(Data under study Opens)
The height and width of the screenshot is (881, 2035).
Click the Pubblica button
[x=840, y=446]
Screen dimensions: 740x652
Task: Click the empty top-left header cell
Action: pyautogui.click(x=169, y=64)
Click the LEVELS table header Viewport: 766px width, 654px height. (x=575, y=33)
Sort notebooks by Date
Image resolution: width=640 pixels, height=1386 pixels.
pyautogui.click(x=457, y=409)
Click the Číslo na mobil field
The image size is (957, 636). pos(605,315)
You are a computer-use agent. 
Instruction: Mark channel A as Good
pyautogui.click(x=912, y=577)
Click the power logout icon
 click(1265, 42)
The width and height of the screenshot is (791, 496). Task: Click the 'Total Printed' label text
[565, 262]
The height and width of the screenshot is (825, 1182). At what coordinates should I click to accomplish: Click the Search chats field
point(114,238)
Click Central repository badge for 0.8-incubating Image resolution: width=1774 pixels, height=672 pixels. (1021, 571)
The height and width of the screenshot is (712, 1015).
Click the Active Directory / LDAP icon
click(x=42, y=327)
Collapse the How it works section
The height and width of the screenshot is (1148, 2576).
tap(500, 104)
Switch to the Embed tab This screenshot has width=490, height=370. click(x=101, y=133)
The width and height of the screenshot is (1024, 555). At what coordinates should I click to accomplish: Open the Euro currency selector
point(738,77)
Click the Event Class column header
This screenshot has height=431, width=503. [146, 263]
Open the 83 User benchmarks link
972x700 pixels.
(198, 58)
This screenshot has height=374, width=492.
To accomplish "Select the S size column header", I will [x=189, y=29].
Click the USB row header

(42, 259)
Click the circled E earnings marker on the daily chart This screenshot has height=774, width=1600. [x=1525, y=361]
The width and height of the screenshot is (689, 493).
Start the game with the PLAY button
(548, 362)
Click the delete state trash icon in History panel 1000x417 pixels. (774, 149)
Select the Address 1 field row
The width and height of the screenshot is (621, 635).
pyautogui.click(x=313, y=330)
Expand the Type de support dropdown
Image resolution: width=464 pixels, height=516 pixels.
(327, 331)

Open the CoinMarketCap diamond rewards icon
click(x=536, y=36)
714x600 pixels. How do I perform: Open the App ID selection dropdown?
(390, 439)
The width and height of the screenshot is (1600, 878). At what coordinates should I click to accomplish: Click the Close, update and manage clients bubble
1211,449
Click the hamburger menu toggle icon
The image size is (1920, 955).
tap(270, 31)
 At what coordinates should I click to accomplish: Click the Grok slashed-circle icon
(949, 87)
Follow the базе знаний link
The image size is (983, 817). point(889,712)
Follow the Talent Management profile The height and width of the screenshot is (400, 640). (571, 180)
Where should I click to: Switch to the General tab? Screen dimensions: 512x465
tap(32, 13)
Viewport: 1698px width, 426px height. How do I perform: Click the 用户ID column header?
(Data under study Closes)
Problem to work on
Print the lines above from the one with "Click the Active Directory / LDAP icon" through the one with "This screenshot has height=374, width=492.", both included, exactly as written and nothing more.

Output below
Click the Active Directory / LDAP icon
click(x=42, y=327)
Collapse the How it works section
The height and width of the screenshot is (1148, 2576).
tap(500, 104)
Switch to the Embed tab This screenshot has width=490, height=370. click(x=101, y=133)
The width and height of the screenshot is (1024, 555). At what coordinates should I click to accomplish: Open the Euro currency selector
point(738,77)
Click the Event Class column header
This screenshot has height=431, width=503. [146, 263]
Open the 83 User benchmarks link
972x700 pixels.
(198, 58)
This screenshot has height=374, width=492.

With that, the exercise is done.